Write out every line below that contains "edit".
Task data Block Start
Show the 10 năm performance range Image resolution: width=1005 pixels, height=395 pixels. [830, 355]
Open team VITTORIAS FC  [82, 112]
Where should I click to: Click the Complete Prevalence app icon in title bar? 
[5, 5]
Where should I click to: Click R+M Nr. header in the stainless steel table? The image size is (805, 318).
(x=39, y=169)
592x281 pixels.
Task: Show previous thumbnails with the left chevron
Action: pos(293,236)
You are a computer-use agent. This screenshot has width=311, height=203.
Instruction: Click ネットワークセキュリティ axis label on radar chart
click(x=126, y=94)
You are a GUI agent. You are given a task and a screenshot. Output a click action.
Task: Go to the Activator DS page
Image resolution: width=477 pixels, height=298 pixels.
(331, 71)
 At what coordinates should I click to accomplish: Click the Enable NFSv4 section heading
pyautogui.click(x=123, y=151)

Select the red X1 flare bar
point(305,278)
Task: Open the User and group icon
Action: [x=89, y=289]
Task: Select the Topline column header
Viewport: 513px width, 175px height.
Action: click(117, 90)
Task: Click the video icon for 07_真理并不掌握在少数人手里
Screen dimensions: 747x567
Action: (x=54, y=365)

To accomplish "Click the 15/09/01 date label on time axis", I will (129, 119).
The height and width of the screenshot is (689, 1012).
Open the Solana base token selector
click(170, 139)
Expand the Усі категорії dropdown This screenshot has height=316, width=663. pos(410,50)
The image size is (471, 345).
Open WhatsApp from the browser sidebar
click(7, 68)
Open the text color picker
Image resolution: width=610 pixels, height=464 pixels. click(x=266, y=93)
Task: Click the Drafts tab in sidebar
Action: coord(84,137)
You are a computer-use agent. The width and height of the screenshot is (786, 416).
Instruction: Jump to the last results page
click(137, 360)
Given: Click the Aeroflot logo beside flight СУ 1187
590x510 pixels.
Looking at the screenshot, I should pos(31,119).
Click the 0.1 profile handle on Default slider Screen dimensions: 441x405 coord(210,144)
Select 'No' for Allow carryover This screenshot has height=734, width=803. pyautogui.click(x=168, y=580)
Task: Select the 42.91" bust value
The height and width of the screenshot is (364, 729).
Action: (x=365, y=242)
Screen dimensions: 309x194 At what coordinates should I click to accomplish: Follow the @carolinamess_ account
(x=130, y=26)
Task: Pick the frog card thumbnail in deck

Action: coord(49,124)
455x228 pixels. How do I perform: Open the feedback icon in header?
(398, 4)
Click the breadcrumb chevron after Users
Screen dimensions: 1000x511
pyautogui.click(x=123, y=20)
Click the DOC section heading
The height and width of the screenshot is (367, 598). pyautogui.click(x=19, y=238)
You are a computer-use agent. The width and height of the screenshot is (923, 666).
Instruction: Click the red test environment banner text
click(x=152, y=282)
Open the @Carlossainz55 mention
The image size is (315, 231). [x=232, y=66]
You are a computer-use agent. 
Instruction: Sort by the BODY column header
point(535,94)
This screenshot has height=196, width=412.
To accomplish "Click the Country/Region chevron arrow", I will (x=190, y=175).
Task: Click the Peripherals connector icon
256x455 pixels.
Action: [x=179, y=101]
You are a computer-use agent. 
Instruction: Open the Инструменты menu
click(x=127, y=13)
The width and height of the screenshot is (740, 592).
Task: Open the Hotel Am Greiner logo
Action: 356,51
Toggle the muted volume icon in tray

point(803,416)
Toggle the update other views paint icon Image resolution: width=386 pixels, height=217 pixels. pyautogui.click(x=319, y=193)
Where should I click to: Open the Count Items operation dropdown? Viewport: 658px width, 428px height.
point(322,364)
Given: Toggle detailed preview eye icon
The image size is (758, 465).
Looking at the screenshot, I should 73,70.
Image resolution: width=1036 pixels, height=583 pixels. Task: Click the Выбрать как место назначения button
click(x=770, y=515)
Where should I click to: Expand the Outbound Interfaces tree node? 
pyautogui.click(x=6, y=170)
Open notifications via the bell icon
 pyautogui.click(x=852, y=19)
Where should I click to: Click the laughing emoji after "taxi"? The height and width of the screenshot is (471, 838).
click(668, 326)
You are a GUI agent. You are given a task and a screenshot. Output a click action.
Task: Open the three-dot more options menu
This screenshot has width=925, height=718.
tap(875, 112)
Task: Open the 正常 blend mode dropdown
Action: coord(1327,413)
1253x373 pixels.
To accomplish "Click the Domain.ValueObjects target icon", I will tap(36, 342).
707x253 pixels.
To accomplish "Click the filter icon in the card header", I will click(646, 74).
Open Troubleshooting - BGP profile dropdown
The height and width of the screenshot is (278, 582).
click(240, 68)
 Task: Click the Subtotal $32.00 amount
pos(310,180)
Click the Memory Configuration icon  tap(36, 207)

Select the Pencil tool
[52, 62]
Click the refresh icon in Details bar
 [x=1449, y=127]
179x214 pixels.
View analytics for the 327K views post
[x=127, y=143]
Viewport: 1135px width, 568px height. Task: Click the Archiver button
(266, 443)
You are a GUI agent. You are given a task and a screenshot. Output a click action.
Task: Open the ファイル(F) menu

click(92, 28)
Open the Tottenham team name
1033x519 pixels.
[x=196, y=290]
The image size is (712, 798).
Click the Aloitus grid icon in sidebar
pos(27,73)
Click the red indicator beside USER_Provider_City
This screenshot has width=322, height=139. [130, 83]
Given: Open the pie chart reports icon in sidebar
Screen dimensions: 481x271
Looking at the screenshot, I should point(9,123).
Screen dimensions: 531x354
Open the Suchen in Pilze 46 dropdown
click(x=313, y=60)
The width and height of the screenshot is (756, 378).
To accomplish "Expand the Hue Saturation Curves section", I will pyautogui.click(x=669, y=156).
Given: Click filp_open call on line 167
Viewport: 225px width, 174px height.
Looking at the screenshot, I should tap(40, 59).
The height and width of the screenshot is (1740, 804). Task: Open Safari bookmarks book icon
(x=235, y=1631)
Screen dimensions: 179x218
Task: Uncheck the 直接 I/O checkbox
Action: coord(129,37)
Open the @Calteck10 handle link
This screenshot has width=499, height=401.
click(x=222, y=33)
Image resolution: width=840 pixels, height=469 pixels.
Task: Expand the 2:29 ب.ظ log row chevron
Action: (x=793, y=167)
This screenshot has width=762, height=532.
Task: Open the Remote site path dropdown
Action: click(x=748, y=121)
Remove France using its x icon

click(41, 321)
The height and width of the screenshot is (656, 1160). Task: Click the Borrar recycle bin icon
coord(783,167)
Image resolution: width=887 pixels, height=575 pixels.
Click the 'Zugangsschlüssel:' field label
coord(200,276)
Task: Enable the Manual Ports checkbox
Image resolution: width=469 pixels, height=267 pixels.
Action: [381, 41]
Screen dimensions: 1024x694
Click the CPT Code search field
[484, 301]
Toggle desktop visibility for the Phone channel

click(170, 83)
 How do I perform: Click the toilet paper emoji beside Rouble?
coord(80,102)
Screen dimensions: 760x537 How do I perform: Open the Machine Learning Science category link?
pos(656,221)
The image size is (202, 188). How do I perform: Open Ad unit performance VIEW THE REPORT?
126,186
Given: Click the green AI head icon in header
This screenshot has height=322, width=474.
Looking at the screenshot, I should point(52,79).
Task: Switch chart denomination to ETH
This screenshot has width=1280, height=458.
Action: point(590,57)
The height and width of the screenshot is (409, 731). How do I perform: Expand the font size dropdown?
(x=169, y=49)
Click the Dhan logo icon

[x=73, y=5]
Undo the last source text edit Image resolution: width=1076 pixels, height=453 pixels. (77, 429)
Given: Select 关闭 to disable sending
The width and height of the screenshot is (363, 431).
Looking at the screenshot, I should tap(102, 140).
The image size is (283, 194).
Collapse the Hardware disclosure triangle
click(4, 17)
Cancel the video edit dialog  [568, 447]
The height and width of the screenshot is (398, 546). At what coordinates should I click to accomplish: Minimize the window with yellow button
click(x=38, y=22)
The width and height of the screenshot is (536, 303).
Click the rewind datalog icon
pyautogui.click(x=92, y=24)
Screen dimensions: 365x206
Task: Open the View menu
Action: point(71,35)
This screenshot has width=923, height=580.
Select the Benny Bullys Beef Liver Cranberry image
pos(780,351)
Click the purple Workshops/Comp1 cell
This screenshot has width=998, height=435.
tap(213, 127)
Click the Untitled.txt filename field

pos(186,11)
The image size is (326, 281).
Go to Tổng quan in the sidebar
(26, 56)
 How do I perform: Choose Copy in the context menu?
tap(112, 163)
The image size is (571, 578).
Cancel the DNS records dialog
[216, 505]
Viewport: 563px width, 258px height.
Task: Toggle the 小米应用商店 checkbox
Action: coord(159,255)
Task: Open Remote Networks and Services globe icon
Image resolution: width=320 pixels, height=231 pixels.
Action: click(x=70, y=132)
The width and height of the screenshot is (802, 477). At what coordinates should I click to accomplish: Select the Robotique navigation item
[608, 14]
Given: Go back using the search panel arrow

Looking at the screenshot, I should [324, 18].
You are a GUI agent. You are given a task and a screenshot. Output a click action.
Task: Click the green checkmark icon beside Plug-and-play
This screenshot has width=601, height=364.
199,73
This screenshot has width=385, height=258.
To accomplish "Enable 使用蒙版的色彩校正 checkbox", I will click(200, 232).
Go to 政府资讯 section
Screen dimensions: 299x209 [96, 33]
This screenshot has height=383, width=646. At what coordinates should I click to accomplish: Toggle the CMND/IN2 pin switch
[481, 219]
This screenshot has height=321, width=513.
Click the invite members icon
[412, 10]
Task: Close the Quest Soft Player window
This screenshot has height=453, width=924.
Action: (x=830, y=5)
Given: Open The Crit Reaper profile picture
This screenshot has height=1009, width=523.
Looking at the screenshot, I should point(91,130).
Task data Block End
◆ Exercise answer
Undo the last source text edit Image resolution: width=1076 pixels, height=453 pixels. (77, 429)
Cancel the video edit dialog  [568, 447]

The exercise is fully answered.